Project Week

Introduction

This week is a ‘off week’ in terms of content. If this were an in person class, it would be time for you to work on your project and get help with specific issues that you are personally working with.

Key Questions

  • What topics are you interested in learning more about?
  • What issues are you currently struggling with or feel like are slowing down your progress?
  • How is your project going?

Assignment Overview

Continue work on the week 5 project. You are also strongly encouraged to submit a post to Piazza that gives an overview of what you are doing for your project along with a status report of how it is going. This will help the class get an idea of how their project stacks up in comparison with other projects and give some inspiration for those who are not quite sure what to do.

Additional Resources

If you are all good to go and ahead on your project here are some tools you can take a look at that we are not going to be covering, but are great and useful tools to learn.

Pandas
This library is a good data analysis library.

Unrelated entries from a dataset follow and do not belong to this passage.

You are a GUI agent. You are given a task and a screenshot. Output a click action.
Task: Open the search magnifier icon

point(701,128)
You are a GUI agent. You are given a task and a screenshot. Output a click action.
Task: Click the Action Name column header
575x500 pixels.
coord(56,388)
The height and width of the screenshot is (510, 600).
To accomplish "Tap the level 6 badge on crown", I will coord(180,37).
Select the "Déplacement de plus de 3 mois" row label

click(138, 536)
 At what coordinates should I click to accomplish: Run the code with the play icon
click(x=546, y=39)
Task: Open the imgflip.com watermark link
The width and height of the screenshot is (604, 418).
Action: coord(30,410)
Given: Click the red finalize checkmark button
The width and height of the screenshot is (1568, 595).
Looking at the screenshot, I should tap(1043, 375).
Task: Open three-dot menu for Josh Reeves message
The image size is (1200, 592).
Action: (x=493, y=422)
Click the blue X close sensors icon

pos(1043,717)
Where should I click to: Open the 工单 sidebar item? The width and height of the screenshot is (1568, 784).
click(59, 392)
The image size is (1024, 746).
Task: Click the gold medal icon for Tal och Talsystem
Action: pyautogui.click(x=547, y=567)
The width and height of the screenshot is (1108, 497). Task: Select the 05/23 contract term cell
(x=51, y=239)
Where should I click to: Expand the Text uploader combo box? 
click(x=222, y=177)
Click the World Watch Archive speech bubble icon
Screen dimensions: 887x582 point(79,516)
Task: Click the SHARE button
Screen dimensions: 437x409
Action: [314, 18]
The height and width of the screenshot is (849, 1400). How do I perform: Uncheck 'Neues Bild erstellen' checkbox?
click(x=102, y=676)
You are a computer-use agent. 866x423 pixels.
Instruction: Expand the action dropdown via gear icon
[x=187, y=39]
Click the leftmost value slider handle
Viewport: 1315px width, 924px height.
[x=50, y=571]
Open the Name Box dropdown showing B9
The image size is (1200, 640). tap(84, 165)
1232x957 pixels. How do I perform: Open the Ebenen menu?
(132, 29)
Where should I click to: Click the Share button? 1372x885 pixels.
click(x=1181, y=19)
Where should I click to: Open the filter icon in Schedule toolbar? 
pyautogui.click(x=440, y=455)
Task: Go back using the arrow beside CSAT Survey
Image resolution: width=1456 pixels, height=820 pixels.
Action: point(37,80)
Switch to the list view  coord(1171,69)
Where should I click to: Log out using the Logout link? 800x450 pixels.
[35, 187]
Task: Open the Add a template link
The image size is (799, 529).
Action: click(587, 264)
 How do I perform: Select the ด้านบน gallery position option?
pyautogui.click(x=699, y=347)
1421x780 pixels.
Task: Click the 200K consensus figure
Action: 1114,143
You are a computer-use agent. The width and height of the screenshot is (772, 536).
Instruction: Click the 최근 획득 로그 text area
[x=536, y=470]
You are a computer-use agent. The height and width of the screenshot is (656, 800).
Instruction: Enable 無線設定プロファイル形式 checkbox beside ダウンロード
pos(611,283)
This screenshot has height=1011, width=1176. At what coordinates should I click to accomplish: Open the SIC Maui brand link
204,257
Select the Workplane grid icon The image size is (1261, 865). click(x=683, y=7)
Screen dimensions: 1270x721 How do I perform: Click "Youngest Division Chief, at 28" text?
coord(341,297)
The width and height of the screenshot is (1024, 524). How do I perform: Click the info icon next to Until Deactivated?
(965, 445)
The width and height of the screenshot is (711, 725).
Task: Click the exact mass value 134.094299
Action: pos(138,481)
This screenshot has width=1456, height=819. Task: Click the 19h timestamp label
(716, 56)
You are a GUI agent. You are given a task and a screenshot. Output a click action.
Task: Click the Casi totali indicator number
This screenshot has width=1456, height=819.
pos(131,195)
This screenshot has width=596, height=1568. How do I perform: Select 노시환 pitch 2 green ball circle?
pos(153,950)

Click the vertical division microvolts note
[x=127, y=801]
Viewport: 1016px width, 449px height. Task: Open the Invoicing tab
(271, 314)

Nothing about it is specific to big-data so we are not going to be spending much time with it, but if you are going to be doing a lot of data work in Python you will probably end up working with it at some point.
REST APIs
If web connected stuff is something you are interested in, you will want to learn about REST APIs. These are basically web servers you can query to get raw data back. So you might query it to get a list of users of a website or you might send it JSON to load into a database. It is a common way of interacting with servers that is handy to know. I do a lot of work with them so if you want to learn more look at the linked overview and feel free to ask me more questions, but again, it is beyond the scope of this class.
Amazon AWS
This is the link to the education portion of the AWS website, you can get some free credit to use their services as a student. I had a hard time picking between AWS and Google Cloud, AWS is more commonly used but has a steeper learning curve. If all of the remote/cloud stuff is something you are interested in you might want to spend some time here. I have experience with some of the services, but there are so many it is hard to know them all.

Review

At this point you have all the tools you need to work on conventional, smaller data sets. This project should let you demonstrate and practice those skills. If there is anything you are unsure about or need additional practice with, this is the time to figure that out and get the rough edges smoothed out. Moving on from here we are going to start working on much larger data sets and start introducing some new tools and flows to scale and distribute loads among many computers in the cloud.